Tokenization replaces sensitive data values with non-sensitive tokens. In payment processing, tokenization means the actual PAN doesn't travel across the network in cleartext; only the token does. It complements encryption in transit: even if traffic is intercepted and decrypted, tokenized values are useless without access to the token vault.

Pseudonymization, as defined under GDPR, replaces direct identifiers with pseudonyms. Pseudonymization differs from encryption but reduces the sensitivity of transmitted data, which shrinks the impact of any interception.
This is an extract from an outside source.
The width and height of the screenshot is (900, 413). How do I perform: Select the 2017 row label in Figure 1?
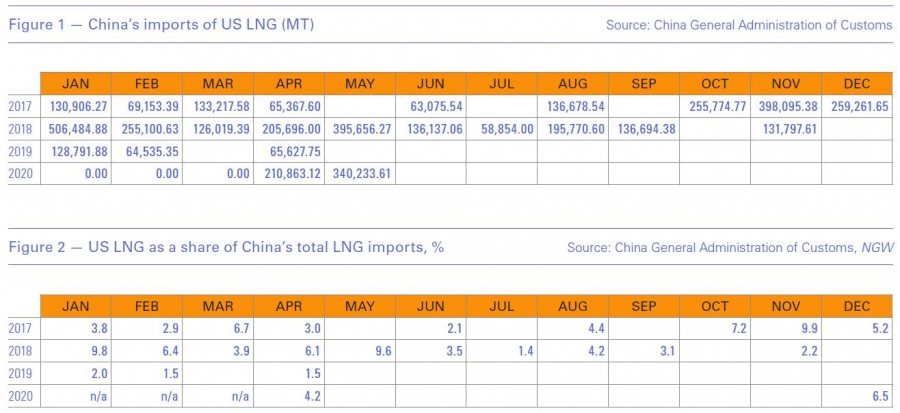pos(20,105)
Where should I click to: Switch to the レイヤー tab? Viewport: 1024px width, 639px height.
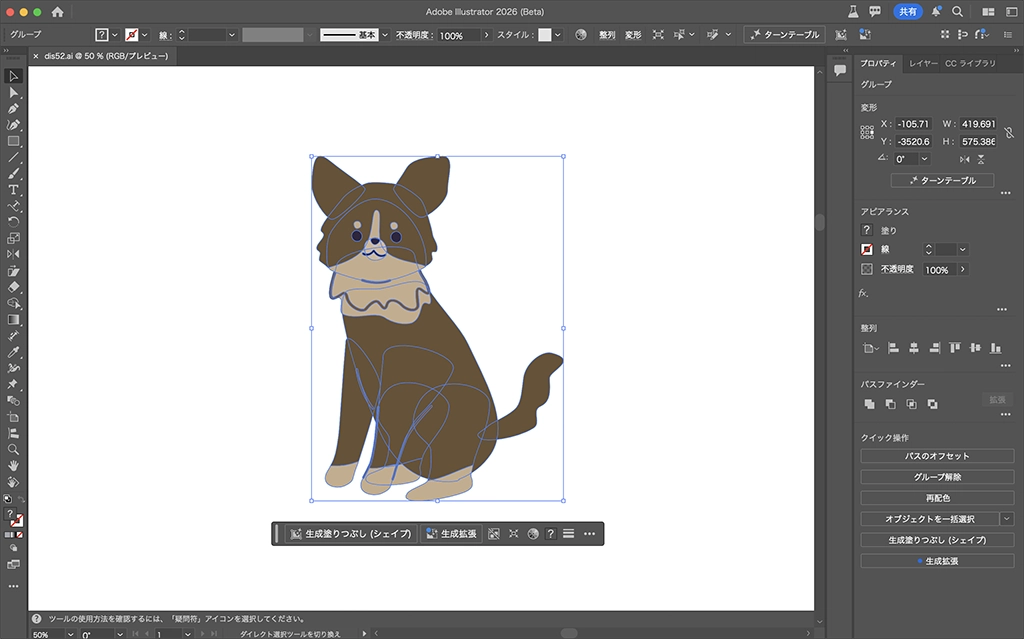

Hardware Security Modules (HSM) store and manage the cryptographic keys used in TLS certificate authentication. For high-value connections, keeping TLS private keys in an HSM rather than on a general-purpose server prevents key extraction even if the server itself is breached.

The audit trail for encrypted connections typically includes certificate serial numbers, protocol versions, and cipher suites negotiated per session. In a regulatory inquiry, demonstrating what was encrypted, with what protocol, and when, is part of maintaining a defensible chain of custody.

Data lineage tooling increasingly tracks encryption status as part of pipeline metadata. This gives compliance teams visibility into whether each data flow meets encryption standards before data reaches analytics or reporting systems.

For institutions subject to data residency requirements, encryption key management jurisdiction is a related consideration. Keys managed within the required jurisdiction add an additional control layer for cross-border API calls, even when the data itself is encrypted in transit.